# ABOUT THIS EXERCISE
Below are records; extract exactly the lines from the one containing "The width and height of the screenshot is (770, 362)." through the last, both included, and keep the pictures out.

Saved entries
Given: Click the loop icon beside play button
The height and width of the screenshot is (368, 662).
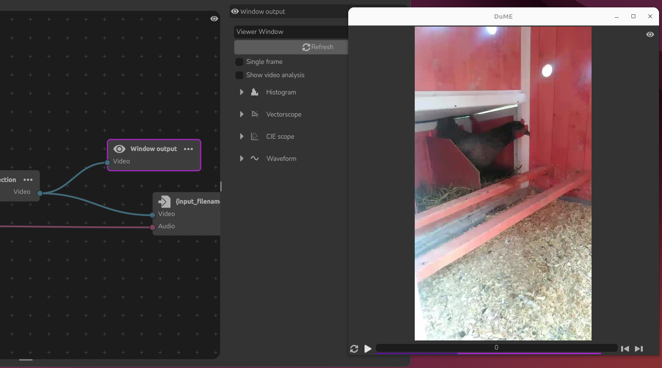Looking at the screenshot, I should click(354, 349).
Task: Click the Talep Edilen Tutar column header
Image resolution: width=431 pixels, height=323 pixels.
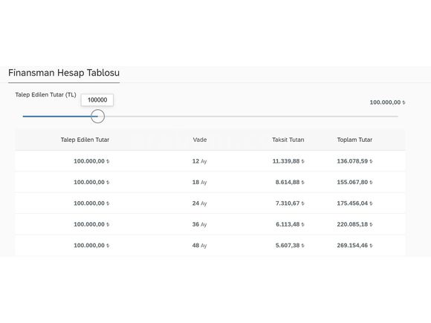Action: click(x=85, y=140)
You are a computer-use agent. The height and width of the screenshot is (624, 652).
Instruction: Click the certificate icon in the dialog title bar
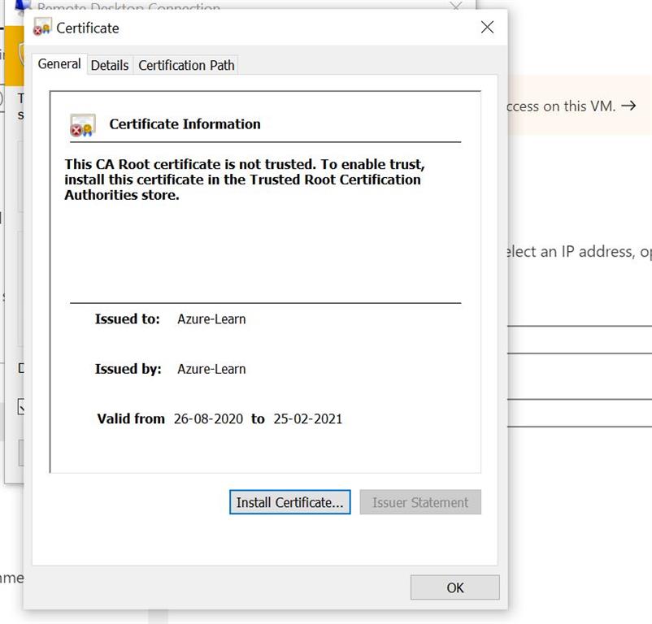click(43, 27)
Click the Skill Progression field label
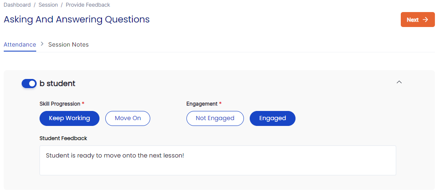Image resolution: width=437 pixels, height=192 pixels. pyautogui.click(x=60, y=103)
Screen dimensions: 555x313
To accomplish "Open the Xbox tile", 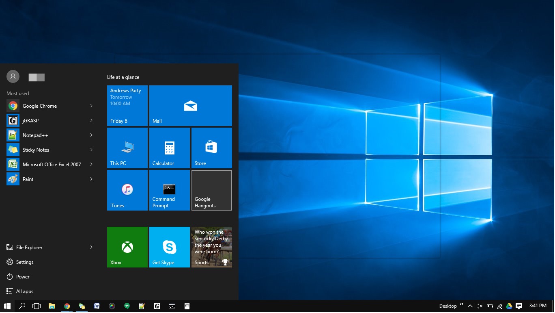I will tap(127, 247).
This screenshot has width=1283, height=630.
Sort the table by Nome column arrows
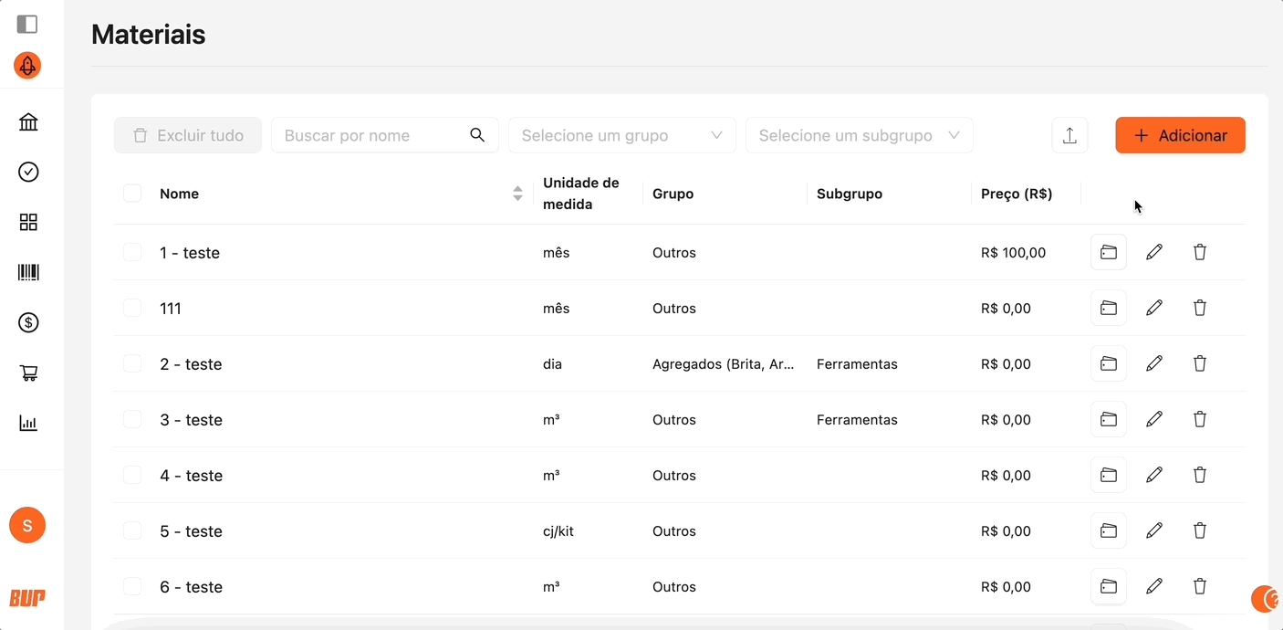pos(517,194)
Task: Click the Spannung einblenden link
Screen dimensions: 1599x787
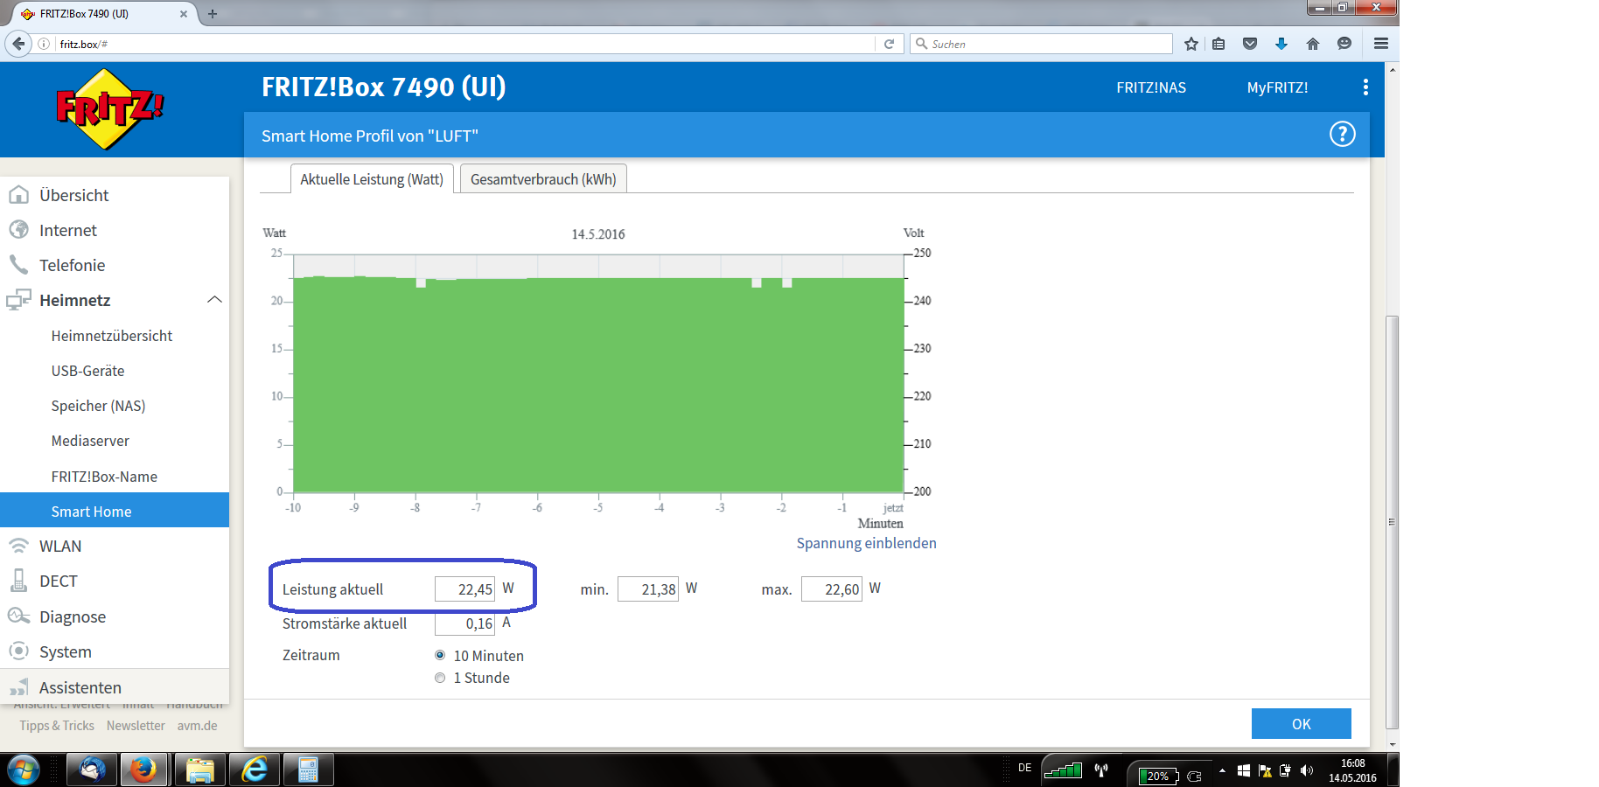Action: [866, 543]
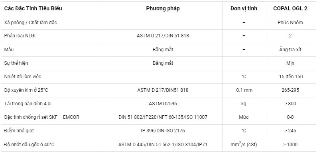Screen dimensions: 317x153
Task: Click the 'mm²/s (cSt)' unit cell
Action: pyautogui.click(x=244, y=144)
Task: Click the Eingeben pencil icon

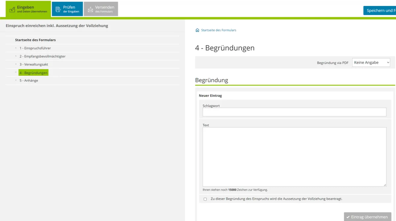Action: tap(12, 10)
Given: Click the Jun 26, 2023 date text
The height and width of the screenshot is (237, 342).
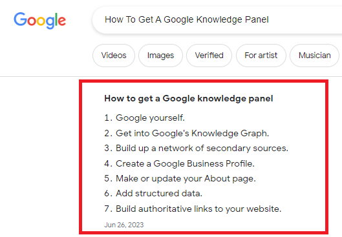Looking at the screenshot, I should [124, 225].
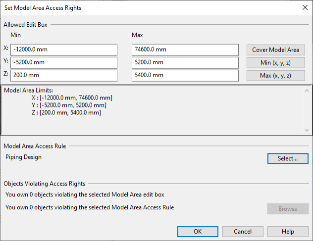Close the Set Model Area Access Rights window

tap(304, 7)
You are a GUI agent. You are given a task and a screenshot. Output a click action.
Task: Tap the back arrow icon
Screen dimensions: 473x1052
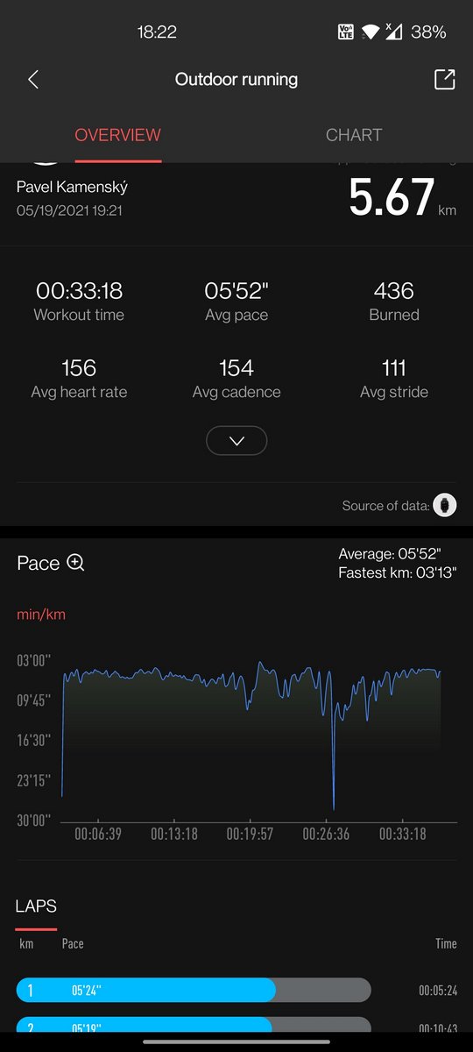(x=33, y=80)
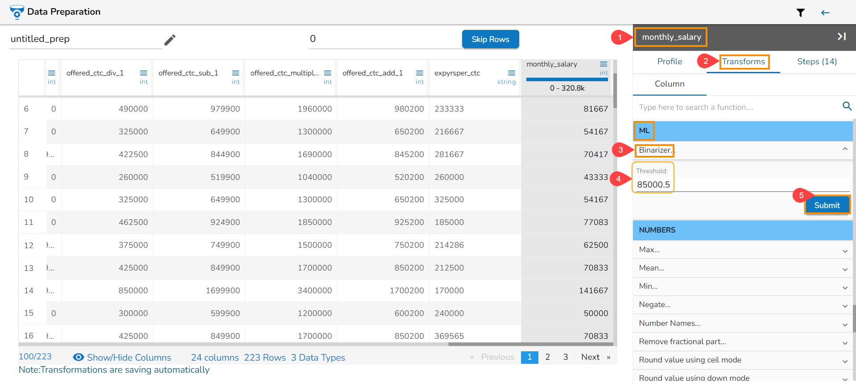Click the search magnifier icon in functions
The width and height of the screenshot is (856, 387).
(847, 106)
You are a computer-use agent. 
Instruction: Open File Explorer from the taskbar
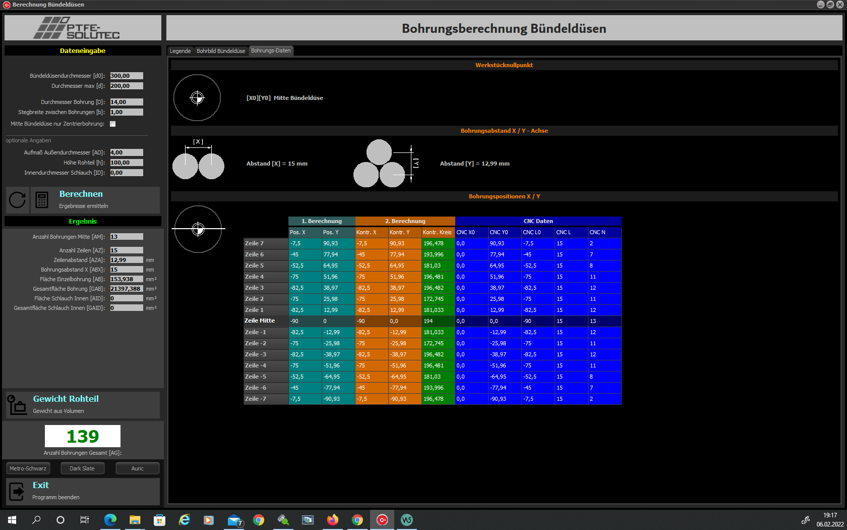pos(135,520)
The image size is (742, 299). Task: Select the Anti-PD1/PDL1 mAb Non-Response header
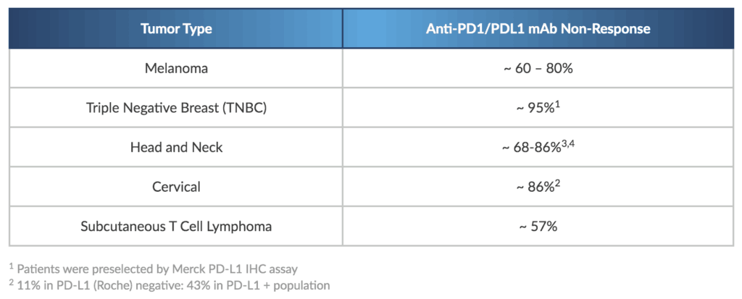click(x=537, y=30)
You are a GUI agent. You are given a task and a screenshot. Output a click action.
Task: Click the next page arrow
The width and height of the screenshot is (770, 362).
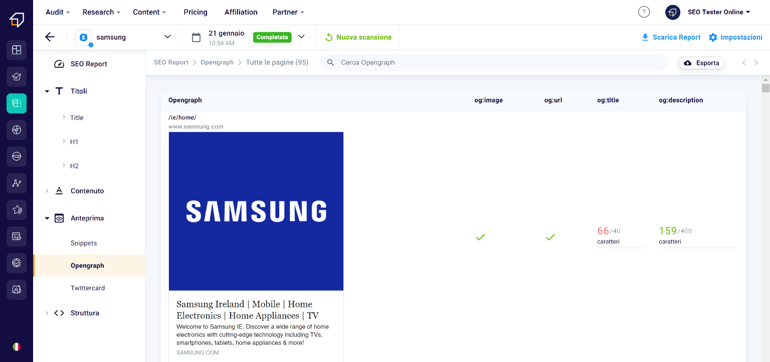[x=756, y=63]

# PROBLEM SOLUTION
The width and height of the screenshot is (770, 362).
[x=756, y=63]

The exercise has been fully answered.